> **Aim of the exercise**
Please repeat the entries word for word and keep the images out.

__________________________________________________

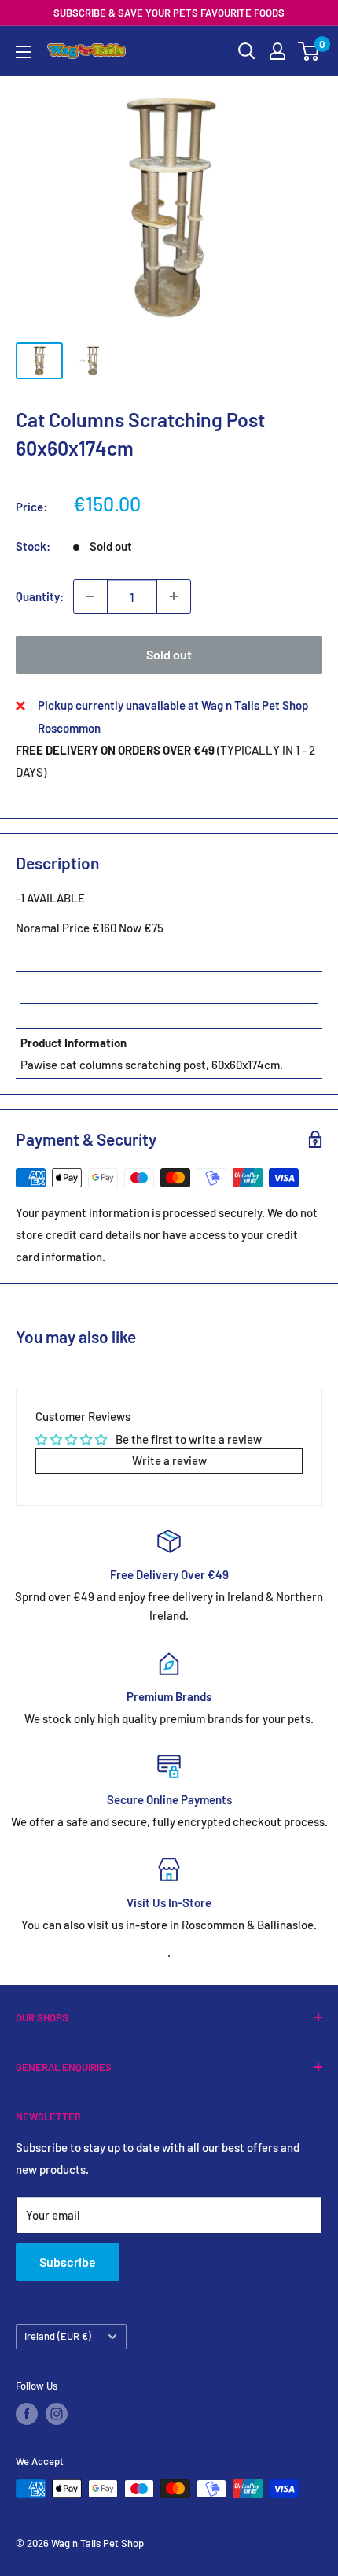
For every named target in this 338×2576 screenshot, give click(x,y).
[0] (309, 51)
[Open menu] (23, 52)
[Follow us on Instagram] (57, 2414)
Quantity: (40, 596)
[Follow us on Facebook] (27, 2414)
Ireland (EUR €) (57, 2336)
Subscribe (67, 2261)
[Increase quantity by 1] (173, 596)
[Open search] (246, 51)
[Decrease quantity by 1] (90, 596)
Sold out (169, 654)
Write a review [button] (169, 1460)
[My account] (277, 51)
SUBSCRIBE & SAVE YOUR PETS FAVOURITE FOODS (169, 12)
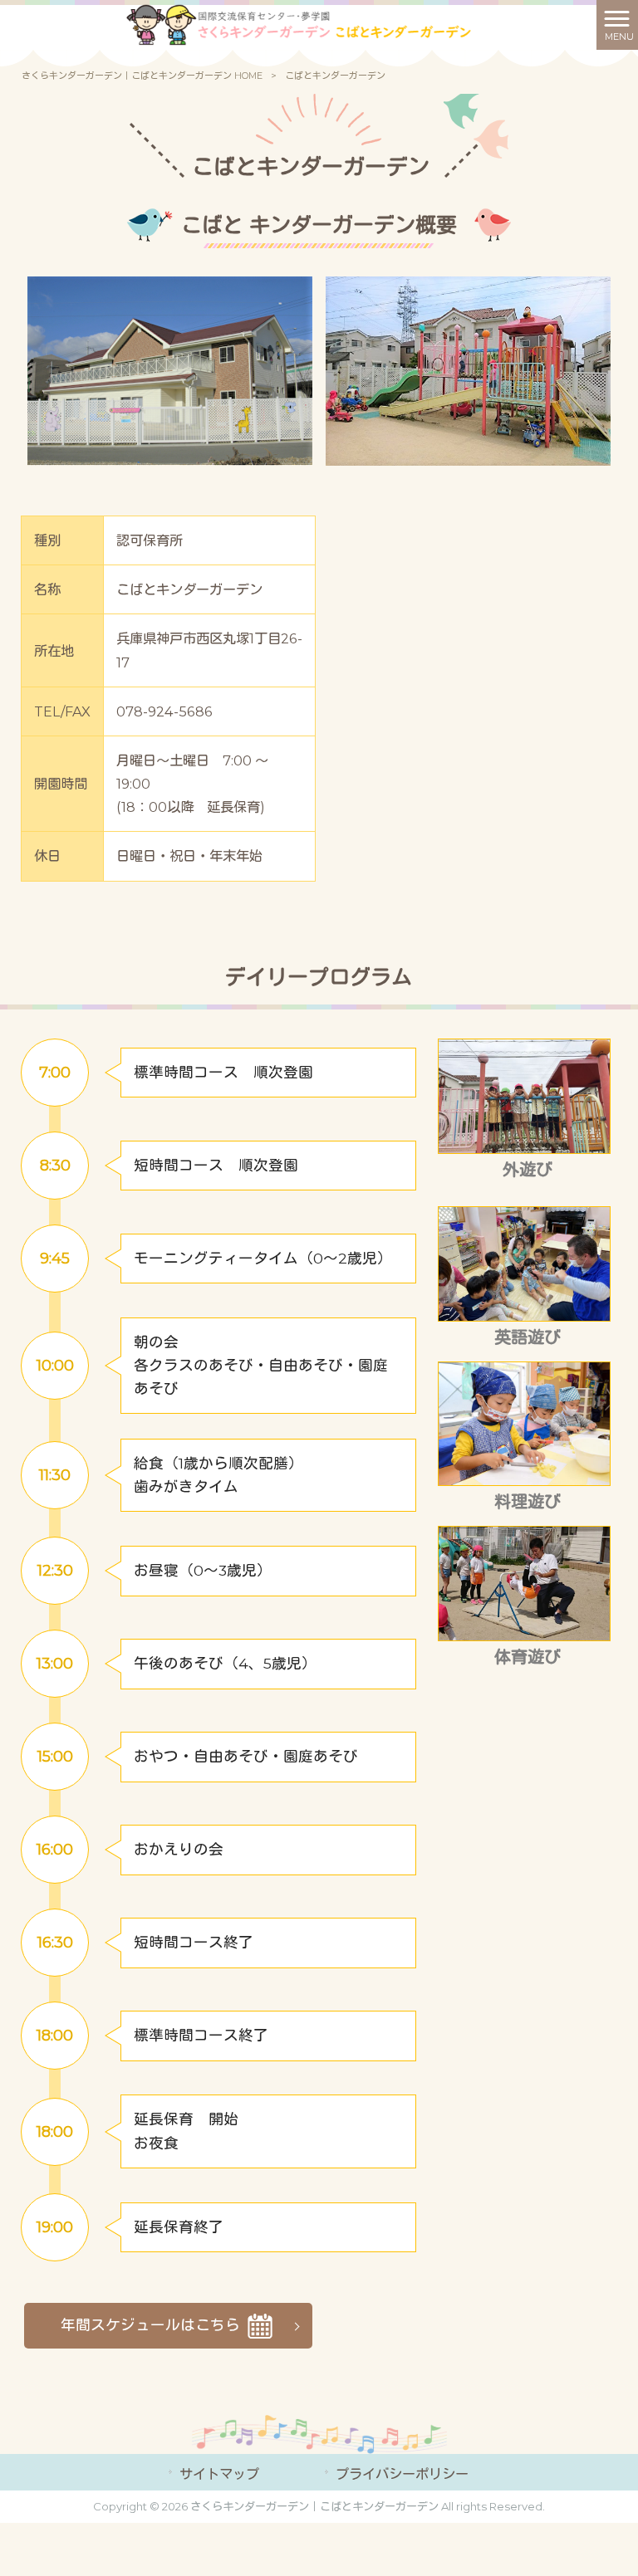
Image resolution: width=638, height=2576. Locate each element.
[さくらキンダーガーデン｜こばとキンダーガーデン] (298, 23)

__________________________________________________

> **Completed task**
For every named target in this 338×2576 screenshot, give click(x,y).
[0] (309, 51)
[Open menu] (23, 52)
[Follow us on Instagram] (57, 2414)
Quantity: (40, 596)
[Follow us on Facebook] (27, 2414)
Ireland (EUR €) (57, 2336)
Subscribe (67, 2261)
[Increase quantity by 1] (173, 596)
[Open search] (246, 51)
[Decrease quantity by 1] (90, 596)
Sold out (169, 654)
Write a review [button] (169, 1460)
[My account] (277, 51)
SUBSCRIBE & SAVE YOUR PETS FAVOURITE FOODS (169, 12)
Image resolution: width=638, height=2576. Locate each element.
[さくらキンダーガーデン｜こばとキンダーガーデン] (298, 23)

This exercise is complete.